[Stored data]
■ ■ ■ ■ ■

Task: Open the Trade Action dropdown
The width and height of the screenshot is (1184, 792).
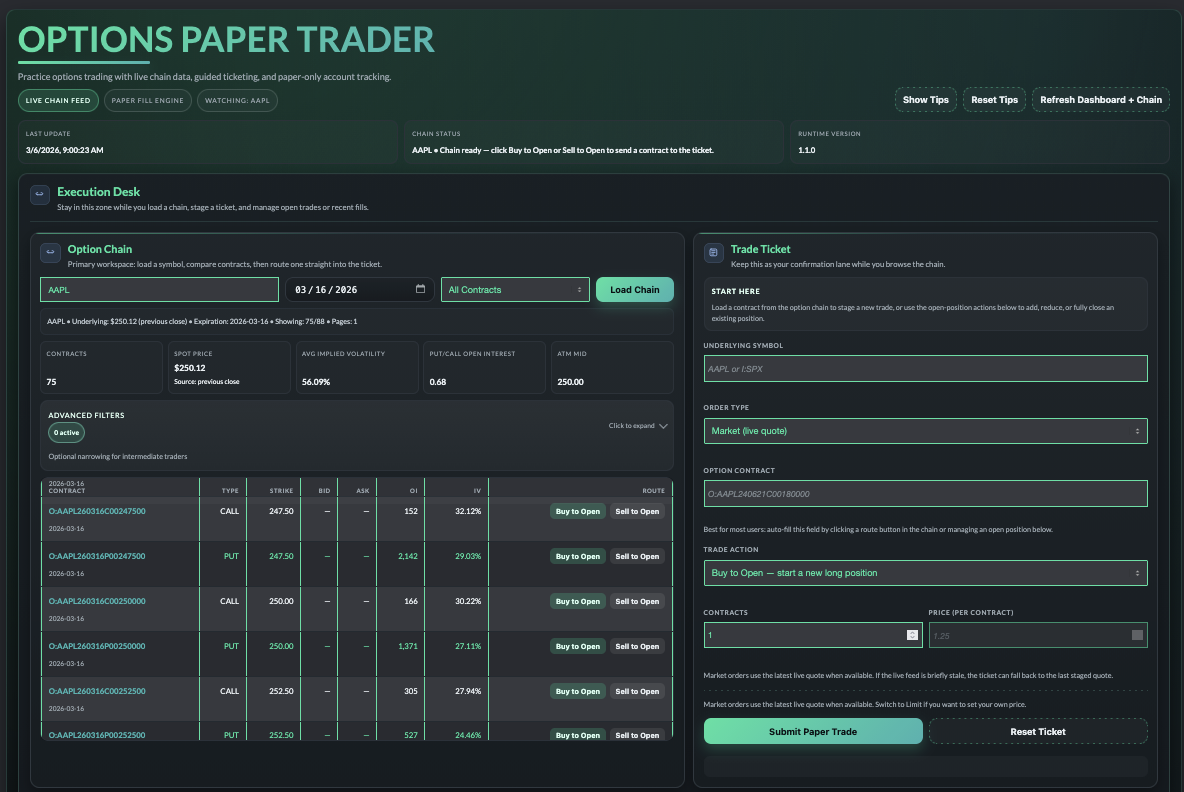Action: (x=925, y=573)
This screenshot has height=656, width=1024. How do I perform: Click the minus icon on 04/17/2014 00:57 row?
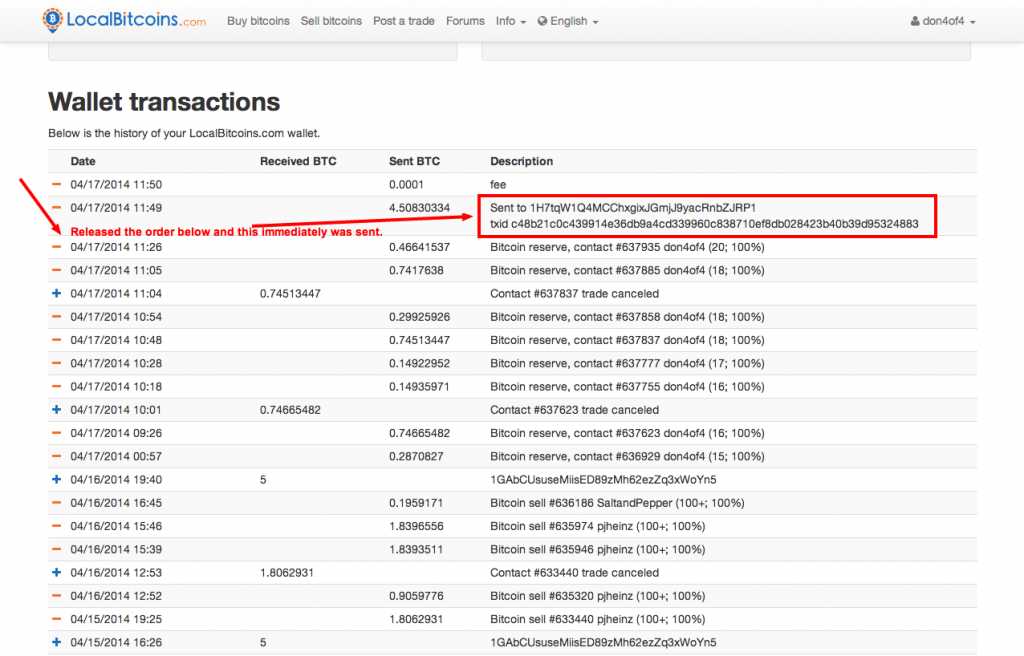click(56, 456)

■ ■ ■ ■ ■

* WHAT NEEDS TO BE DONE *
Would you reproduce the lines from the one with "The width and" through the final line of the data above, exactly and only those, without any pictures?

* ANSWER SPACE *
The width and height of the screenshot is (1184, 792).
Action: (x=925, y=573)
This screenshot has height=656, width=1024. How do I perform: Click the minus icon on 04/17/2014 00:57 row?
click(56, 456)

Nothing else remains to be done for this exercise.